Son unos cuantos los nombres relevantes en Zeta. Dani de la Torre, director y coguionista, que desde su película de debut, El desconocido (2015), un estupendo thriller de entretenimiento con matices sociales, no ha parado de abordar el cine de género con intenciones comerciales, aunque con una base histórica que hablara también de aspectos políticos de la realidad española de época. Así lo hizo en la un tanto aparatosa y bastante menos trascendente de lo debido La sombra de la ley (2018), ambientada en la Barcelona de los prodigios de Eduardo Mendoza, entre el desastre de Annual y los atentados anarquistas.

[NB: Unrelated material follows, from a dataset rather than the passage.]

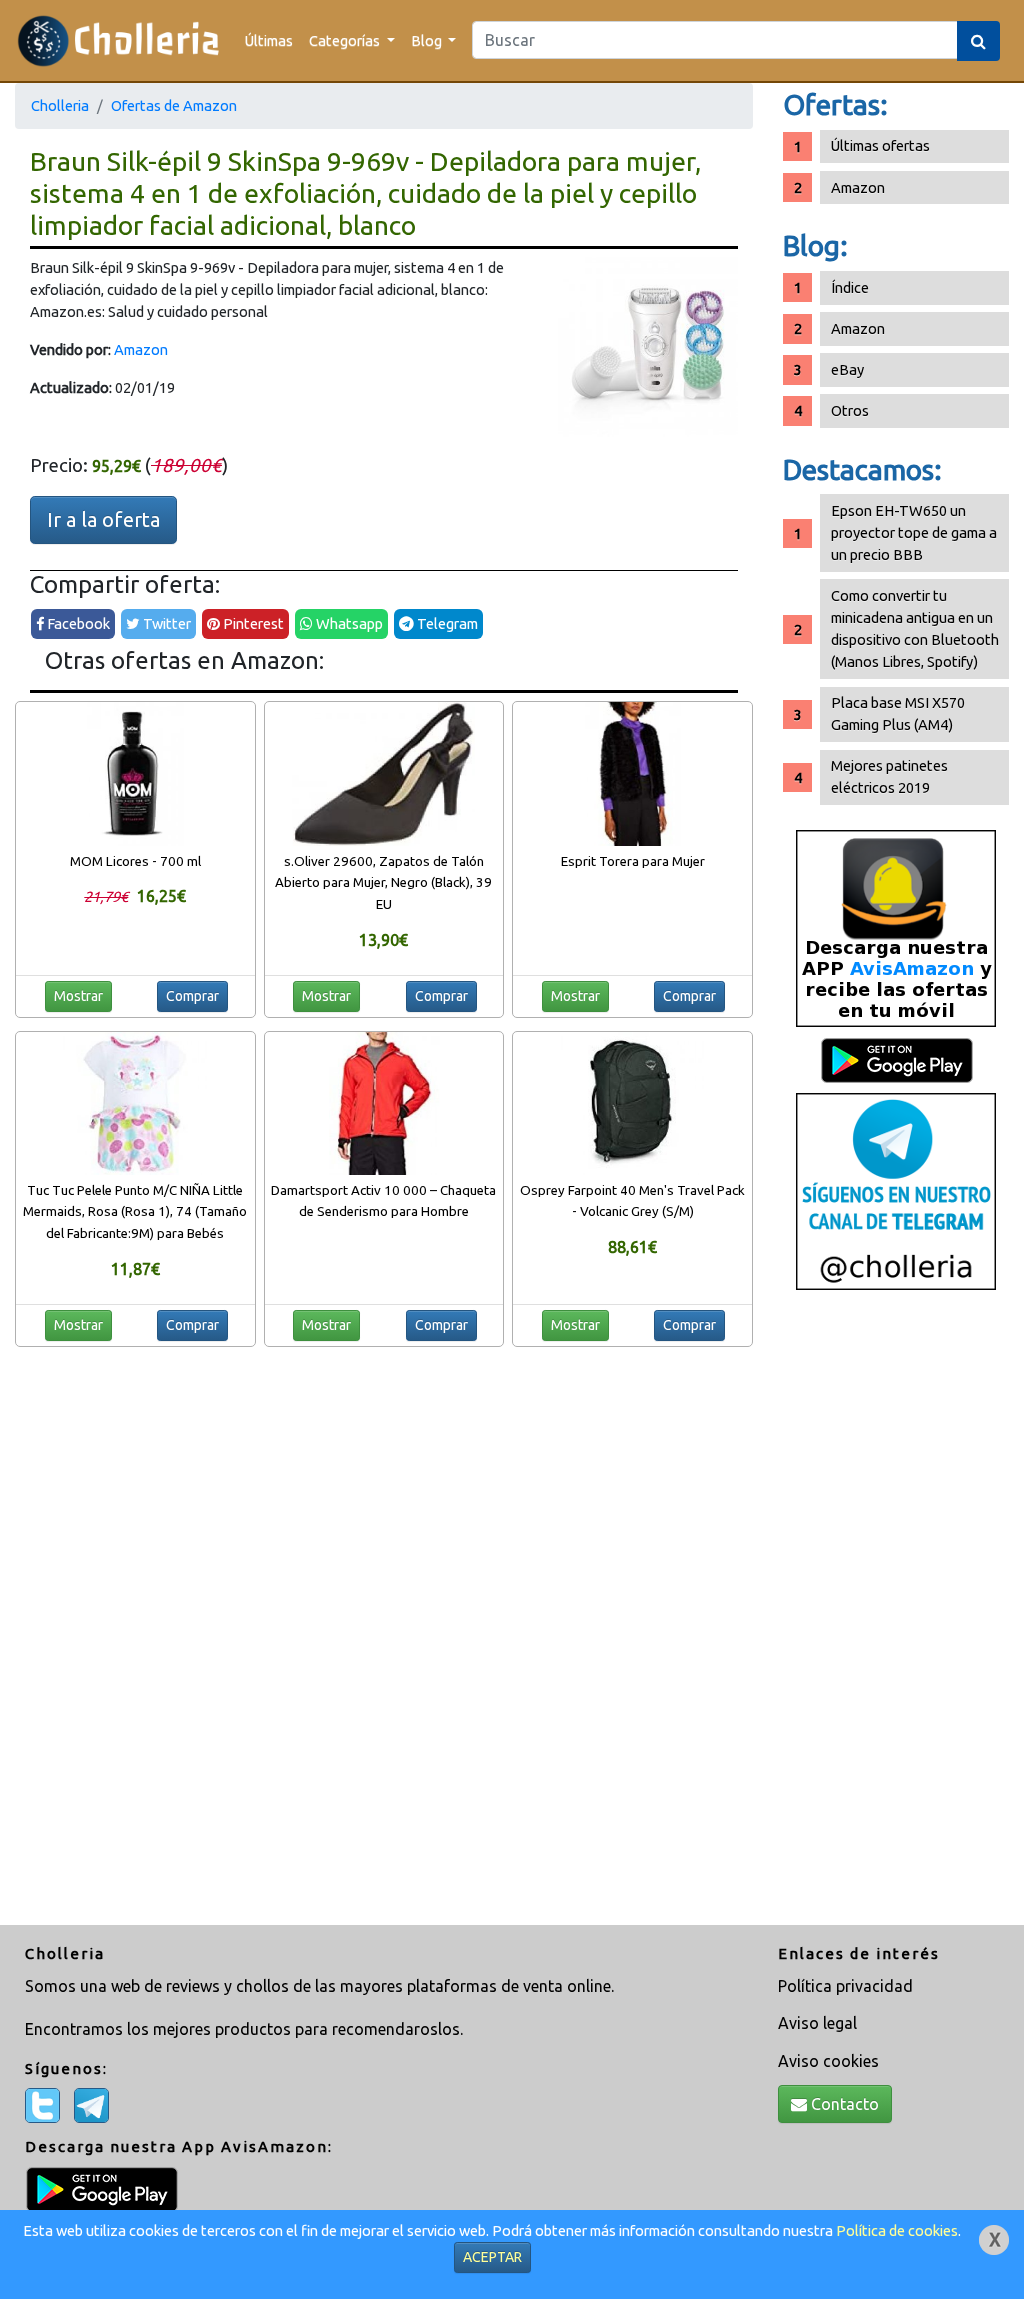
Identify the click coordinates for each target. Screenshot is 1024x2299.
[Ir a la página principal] (118, 40)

Y de este modo lo repite en Zeta, aunque esta vez con el espionaje como eje genérico, en una producción que pasa sucesivamente por Tailandia, Panamá, Japón, Estonia, Brasil, Inglaterra, Colombia y, por supuesto, España, con una trama en la que se fusionan antiguos agentes del CESID y altos mandos actuales del CNI, un antiguo jefe de la banda terrorista ETA, las FARC colombianas, el narco y contrabandistas de armas. Ahí es nada. Ahora bien, con un nivel de sobrexplicación digno de las palabras de Damon, por medio de flashbacks asentados en redundantes textos en off y de diálogos en los que, más que informarse unos personajes a otros, parecen estar haciendo croquis continuos para espectadores perezosos.